#### [Task statement]
Rewrite every record below, changing each "swatch" to "sample" and leaving everything else unchanged.

#### [Given entries]
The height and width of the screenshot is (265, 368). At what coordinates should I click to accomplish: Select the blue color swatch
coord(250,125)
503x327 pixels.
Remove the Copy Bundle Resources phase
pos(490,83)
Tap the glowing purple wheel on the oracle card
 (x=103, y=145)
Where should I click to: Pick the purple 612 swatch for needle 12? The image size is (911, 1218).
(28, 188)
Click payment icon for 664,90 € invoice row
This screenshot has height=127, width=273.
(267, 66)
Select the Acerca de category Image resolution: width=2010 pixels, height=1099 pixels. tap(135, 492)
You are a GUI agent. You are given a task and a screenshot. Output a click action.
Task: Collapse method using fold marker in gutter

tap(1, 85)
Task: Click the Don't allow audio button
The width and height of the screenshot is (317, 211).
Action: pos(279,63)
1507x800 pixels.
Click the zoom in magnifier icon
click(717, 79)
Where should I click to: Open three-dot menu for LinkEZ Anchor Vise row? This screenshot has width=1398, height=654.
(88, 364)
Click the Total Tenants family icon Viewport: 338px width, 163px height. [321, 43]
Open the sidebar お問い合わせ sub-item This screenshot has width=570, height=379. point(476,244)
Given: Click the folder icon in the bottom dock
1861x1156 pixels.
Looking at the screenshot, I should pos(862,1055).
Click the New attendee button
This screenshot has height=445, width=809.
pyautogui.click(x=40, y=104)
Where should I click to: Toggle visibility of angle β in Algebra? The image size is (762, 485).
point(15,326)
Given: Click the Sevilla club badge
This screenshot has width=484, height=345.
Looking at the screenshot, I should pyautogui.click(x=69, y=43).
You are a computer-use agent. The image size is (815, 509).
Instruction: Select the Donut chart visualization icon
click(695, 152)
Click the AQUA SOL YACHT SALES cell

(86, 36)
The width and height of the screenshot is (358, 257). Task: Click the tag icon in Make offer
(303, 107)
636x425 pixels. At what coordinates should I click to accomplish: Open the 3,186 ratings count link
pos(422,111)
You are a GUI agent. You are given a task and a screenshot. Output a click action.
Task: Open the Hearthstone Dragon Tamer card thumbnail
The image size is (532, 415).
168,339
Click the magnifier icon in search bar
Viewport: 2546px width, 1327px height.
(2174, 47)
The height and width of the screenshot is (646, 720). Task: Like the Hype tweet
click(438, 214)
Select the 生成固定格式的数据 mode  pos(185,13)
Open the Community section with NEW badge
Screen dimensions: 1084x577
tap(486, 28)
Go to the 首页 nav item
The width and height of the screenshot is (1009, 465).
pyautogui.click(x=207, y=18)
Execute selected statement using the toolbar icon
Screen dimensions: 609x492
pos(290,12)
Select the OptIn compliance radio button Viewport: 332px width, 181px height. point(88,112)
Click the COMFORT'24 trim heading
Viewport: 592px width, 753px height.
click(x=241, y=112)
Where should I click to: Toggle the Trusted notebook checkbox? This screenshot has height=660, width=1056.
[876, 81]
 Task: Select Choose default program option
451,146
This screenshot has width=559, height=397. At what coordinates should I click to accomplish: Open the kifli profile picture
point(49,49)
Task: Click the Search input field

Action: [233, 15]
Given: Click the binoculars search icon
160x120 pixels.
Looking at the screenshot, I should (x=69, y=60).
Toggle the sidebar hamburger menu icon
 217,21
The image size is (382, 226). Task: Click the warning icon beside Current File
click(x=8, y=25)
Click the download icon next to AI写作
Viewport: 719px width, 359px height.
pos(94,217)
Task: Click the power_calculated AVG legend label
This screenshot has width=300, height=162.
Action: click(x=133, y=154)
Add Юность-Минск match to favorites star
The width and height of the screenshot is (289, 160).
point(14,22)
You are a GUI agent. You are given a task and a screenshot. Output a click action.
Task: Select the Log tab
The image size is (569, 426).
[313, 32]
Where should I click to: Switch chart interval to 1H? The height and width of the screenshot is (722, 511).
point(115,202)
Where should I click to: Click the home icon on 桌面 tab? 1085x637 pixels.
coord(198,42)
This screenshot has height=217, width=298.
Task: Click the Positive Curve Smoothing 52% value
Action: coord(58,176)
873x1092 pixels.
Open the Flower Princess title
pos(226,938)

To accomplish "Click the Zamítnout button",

#### [Response for this exercise]
The height and width of the screenshot is (265, 368). At what coordinates should I click to accomplish: Select the blue color sample
coord(250,125)
503x327 pixels.
Remove the Copy Bundle Resources phase
pos(490,83)
Tap the glowing purple wheel on the oracle card
 (x=103, y=145)
Where should I click to: Pick the purple 612 sample for needle 12? The image size is (911, 1218).
(28, 188)
Click payment icon for 664,90 € invoice row
This screenshot has height=127, width=273.
(267, 66)
Select the Acerca de category Image resolution: width=2010 pixels, height=1099 pixels. tap(135, 492)
You are a GUI agent. You are given a task and a screenshot. Output a click action.
Task: Collapse method using fold marker in gutter

tap(1, 85)
Task: Click the Don't allow audio button
The width and height of the screenshot is (317, 211).
Action: pos(279,63)
1507x800 pixels.
Click the zoom in magnifier icon
click(717, 79)
Where should I click to: Open three-dot menu for LinkEZ Anchor Vise row? This screenshot has width=1398, height=654.
(88, 364)
Click the Total Tenants family icon Viewport: 338px width, 163px height. [321, 43]
Open the sidebar お問い合わせ sub-item This screenshot has width=570, height=379. point(476,244)
Given: Click the folder icon in the bottom dock
1861x1156 pixels.
Looking at the screenshot, I should pos(862,1055).
Click the New attendee button
This screenshot has height=445, width=809.
pyautogui.click(x=40, y=104)
Where should I click to: Toggle visibility of angle β in Algebra? The image size is (762, 485).
point(15,326)
Given: Click the Sevilla club badge
This screenshot has width=484, height=345.
Looking at the screenshot, I should pyautogui.click(x=69, y=43).
You are a computer-use agent. The image size is (815, 509).
Instruction: Select the Donut chart visualization icon
click(695, 152)
Click the AQUA SOL YACHT SALES cell

(86, 36)
The width and height of the screenshot is (358, 257). Task: Click the tag icon in Make offer
(303, 107)
636x425 pixels. At what coordinates should I click to accomplish: Open the 3,186 ratings count link
pos(422,111)
You are a GUI agent. You are given a task and a screenshot. Output a click action.
Task: Open the Hearthstone Dragon Tamer card thumbnail
The image size is (532, 415).
168,339
Click the magnifier icon in search bar
Viewport: 2546px width, 1327px height.
(2174, 47)
The height and width of the screenshot is (646, 720). Task: Like the Hype tweet
click(438, 214)
Select the 生成固定格式的数据 mode  pos(185,13)
Open the Community section with NEW badge
Screen dimensions: 1084x577
tap(486, 28)
Go to the 首页 nav item
The width and height of the screenshot is (1009, 465).
pyautogui.click(x=207, y=18)
Execute selected statement using the toolbar icon
Screen dimensions: 609x492
pos(290,12)
Select the OptIn compliance radio button Viewport: 332px width, 181px height. point(88,112)
Click the COMFORT'24 trim heading
Viewport: 592px width, 753px height.
click(x=241, y=112)
Where should I click to: Toggle the Trusted notebook checkbox? This screenshot has height=660, width=1056.
[876, 81]
 Task: Select Choose default program option
451,146
This screenshot has width=559, height=397. At what coordinates should I click to accomplish: Open the kifli profile picture
point(49,49)
Task: Click the Search input field

Action: [233, 15]
Given: Click the binoculars search icon
160x120 pixels.
Looking at the screenshot, I should (x=69, y=60).
Toggle the sidebar hamburger menu icon
 217,21
The image size is (382, 226). Task: Click the warning icon beside Current File
click(x=8, y=25)
Click the download icon next to AI写作
Viewport: 719px width, 359px height.
pos(94,217)
Task: Click the power_calculated AVG legend label
This screenshot has width=300, height=162.
Action: click(x=133, y=154)
Add Юность-Минск match to favorites star
The width and height of the screenshot is (289, 160).
point(14,22)
You are a GUI agent. You are given a task and a screenshot. Output a click action.
Task: Select the Log tab
The image size is (569, 426).
[313, 32]
Where should I click to: Switch chart interval to 1H? The height and width of the screenshot is (722, 511).
point(115,202)
Where should I click to: Click the home icon on 桌面 tab? 1085x637 pixels.
coord(198,42)
This screenshot has height=217, width=298.
Task: Click the Positive Curve Smoothing 52% value
Action: coord(58,176)
873x1092 pixels.
Open the Flower Princess title
pos(226,938)

To accomplish "Click the Zamítnout button",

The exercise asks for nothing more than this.